* _Request_: Render these lines as a JSON list of strings, one string per line, skipping blank lines and leaving out the pictures.

* _Exercise input_:
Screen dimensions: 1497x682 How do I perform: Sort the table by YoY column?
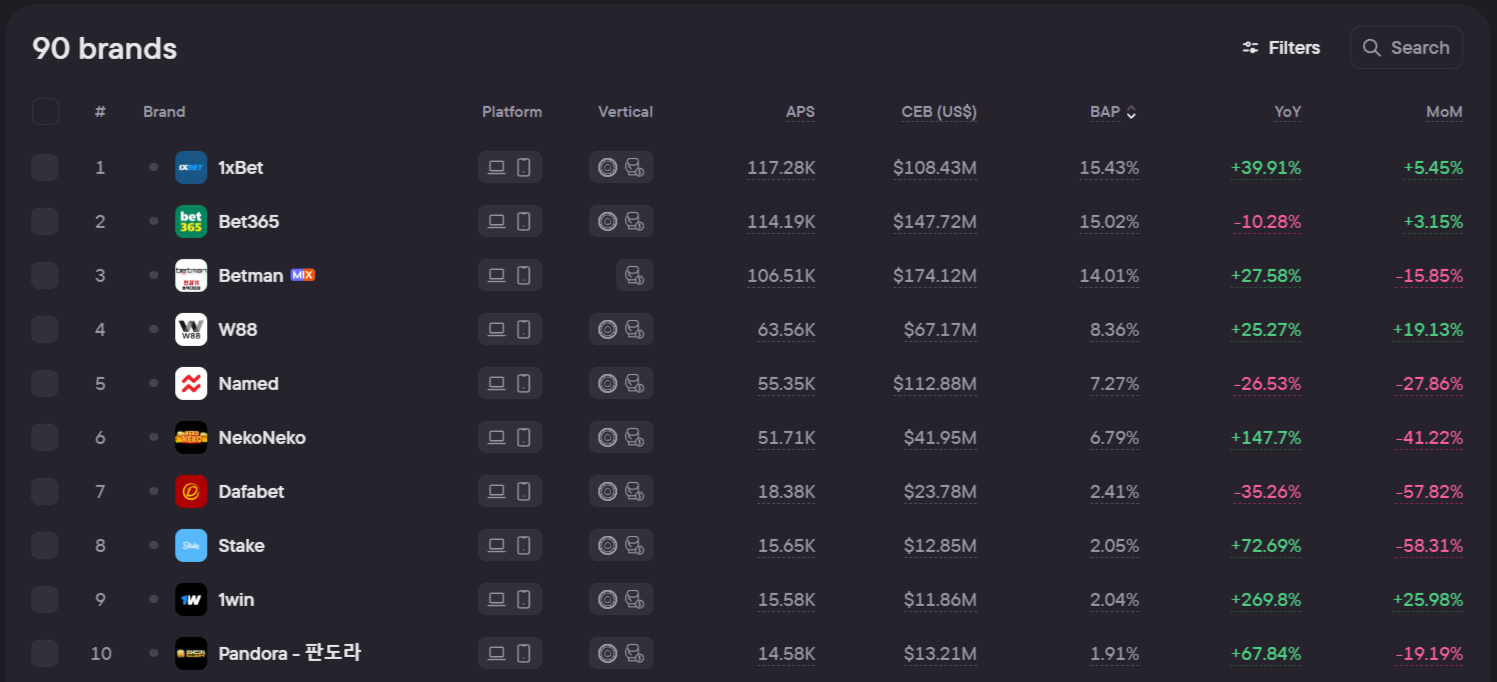[1287, 112]
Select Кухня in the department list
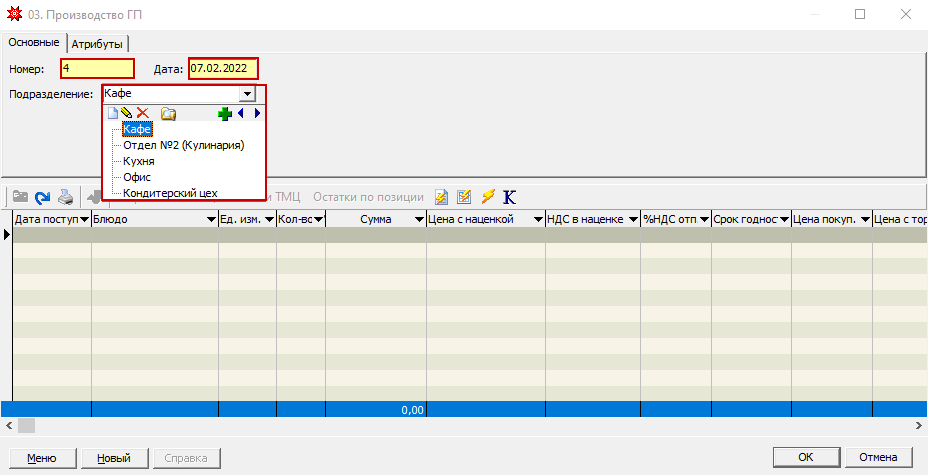 coord(138,161)
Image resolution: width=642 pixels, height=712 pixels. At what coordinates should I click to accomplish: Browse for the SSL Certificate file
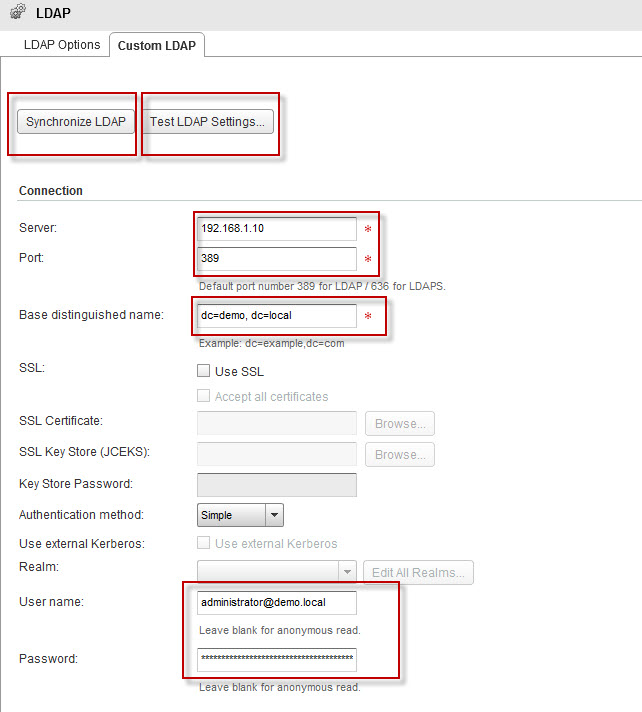(399, 423)
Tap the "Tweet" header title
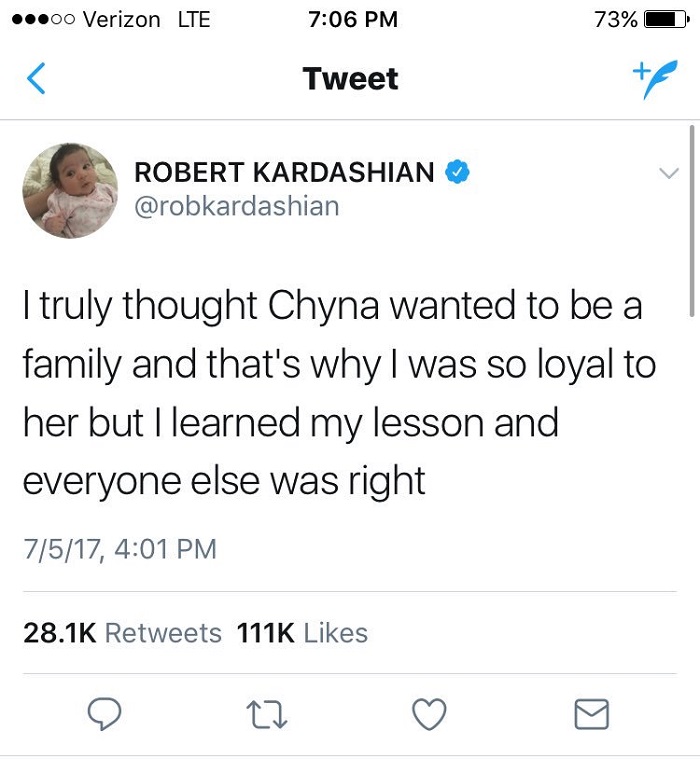 point(350,79)
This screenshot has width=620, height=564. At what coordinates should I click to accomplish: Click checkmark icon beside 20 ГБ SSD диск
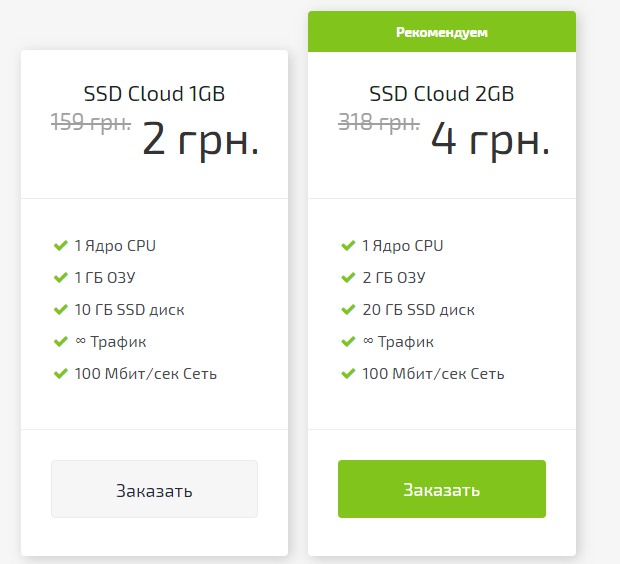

* _Solution to the problem_:
[
  "Screen dimensions: 1497x682 How do I perform: Sort the table by YoY column?",
  "[1287, 112]",
  "Select Кухня in the department list",
  " coord(138,161)",
  "Image resolution: width=642 pixels, height=712 pixels. At what coordinates should I click to accomplish: Browse for the SSL Certificate file",
  "(399, 423)",
  "Tap the \"Tweet\" header title",
  " point(350,79)",
  "This screenshot has width=620, height=564. At what coordinates should I click to accomplish: Click checkmark icon beside 20 ГБ SSD диск"
]